Scotland makes £125k a day from film-makers
Arts body Creative Scotland has supported a number of high-profile movie and TV projects, including the upcoming adaptation of the classic novel Sunset Song, starring Peter Mullan and model-turned-actress Agyness Deyn, The Legend of Barney Thomson and Sunshine on Leith, as well as the popular TV series Outlander.
Ms Hyslop announced the record production spend ahead of a visit to the set of Bannan, a Gaelic drama series commission by BBC Alba which is currently filming on Skye.
She said: “This rise in production spend is a strong indication that film producers have a growing appetite to base their productions in Scotland.
“With our stunning landscapes, rich culture and heritage and skilled and talented crew, the £45m production spend total for 2014 demonstrates that producers around the world recognise that Scotland has much to offer.”

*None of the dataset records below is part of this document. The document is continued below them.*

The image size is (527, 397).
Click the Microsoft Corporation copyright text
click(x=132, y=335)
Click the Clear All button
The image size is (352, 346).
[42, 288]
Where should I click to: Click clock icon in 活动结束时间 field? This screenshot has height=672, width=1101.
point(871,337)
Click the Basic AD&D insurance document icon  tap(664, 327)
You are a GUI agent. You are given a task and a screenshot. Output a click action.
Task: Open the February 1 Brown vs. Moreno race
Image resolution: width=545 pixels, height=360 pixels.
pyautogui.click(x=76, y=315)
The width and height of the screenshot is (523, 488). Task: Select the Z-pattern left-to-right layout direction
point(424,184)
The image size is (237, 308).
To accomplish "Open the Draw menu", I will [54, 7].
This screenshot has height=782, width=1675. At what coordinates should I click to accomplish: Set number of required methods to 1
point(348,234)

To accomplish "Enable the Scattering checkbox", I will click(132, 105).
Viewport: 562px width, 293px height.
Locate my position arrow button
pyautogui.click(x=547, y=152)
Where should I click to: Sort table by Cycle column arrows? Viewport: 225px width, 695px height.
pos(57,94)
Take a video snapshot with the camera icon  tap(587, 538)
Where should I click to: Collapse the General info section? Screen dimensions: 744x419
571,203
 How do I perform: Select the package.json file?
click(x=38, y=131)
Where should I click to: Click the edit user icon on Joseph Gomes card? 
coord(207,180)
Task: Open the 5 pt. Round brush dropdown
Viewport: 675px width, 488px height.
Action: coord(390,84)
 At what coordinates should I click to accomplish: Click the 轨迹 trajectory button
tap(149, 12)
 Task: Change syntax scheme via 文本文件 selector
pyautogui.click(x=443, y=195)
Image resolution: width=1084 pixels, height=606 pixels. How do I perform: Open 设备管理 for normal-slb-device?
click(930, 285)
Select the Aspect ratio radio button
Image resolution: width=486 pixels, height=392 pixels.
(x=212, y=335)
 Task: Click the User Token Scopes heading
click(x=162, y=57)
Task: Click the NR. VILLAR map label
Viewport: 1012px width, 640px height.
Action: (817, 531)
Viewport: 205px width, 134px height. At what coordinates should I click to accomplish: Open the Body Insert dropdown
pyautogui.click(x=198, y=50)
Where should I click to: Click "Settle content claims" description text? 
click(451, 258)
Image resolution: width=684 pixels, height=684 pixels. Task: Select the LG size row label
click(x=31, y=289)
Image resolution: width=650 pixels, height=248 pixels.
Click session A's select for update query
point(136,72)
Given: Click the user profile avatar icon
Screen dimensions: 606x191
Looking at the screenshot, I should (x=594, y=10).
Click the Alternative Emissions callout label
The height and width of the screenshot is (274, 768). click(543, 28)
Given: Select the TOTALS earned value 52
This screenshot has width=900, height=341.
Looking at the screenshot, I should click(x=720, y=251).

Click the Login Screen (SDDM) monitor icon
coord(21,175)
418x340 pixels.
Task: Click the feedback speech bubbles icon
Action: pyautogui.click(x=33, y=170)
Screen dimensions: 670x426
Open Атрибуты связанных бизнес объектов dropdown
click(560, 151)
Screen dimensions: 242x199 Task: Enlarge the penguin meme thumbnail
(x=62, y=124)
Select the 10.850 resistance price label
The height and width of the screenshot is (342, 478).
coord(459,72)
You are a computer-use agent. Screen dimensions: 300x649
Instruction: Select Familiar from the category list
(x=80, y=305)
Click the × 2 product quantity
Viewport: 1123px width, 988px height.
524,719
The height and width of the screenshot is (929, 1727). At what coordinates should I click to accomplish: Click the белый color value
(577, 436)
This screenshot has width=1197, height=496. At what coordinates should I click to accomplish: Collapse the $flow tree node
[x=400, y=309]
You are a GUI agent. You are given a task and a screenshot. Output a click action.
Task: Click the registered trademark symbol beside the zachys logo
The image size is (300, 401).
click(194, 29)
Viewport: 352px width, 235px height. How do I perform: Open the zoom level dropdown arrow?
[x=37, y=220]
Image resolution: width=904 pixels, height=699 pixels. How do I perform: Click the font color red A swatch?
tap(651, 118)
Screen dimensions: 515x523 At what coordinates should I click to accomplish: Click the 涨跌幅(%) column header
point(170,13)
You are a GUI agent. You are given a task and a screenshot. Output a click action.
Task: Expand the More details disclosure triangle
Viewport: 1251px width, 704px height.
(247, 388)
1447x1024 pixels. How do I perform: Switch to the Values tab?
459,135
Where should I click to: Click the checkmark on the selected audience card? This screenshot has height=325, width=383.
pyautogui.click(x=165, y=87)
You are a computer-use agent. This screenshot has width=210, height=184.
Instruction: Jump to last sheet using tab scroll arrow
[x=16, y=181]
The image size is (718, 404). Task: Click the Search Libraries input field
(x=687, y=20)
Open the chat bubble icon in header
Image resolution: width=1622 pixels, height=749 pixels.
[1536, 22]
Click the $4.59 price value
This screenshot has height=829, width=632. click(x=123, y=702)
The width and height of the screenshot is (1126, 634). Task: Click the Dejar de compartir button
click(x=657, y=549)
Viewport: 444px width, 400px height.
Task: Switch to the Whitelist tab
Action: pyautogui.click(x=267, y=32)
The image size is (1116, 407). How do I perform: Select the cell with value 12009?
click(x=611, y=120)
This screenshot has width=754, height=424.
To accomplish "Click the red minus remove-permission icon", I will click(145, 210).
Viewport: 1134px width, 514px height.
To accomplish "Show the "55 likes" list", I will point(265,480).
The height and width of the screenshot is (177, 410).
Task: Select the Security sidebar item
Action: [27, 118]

She added: “These productions generate significant income for Scotland through the use of Scottish talent, crews, locations, transport, accommodation and through the impact they have on tourism.
The Scottish Government and our agencies are firmly committed to growing the economic impact of our screen sector and continuing to promote Scotland as a premier and competitive location to produce great films and TV shows – as underlined by the £162m public funding awarded to the sector since 2007-8, during a period of tough budgets.
“But we recognise we need to do more. That is why this week I announced a new £1.75m production growth fund to provide an additional incentive for major international productions to come to Scotland, as well as increasing funding available for Scottish productions.
“This builds on the £2m Tax Credit Advance Facility and the £1m Screen Skills Fund through which we are supporting training and skills development opportunities.”
Natalie Usher, director for screen at Creative Scotland, said: “Alongside our partners in government, we are firmly committed to supporting screen sector growth and promoting Scotland as a film-friendly nation with unique landscapes and competitive incentives.”
Chris Young, producer of Bannan and managing director of Young Films, said: “In the process of filming Bannan, we have managed to train a whole new home-grown team of writers, directors, producers, actors and technicians in long-running TV drama.
“I believe Bannan provides a very good model for how we can significantly expand indigenous film and television production and training.”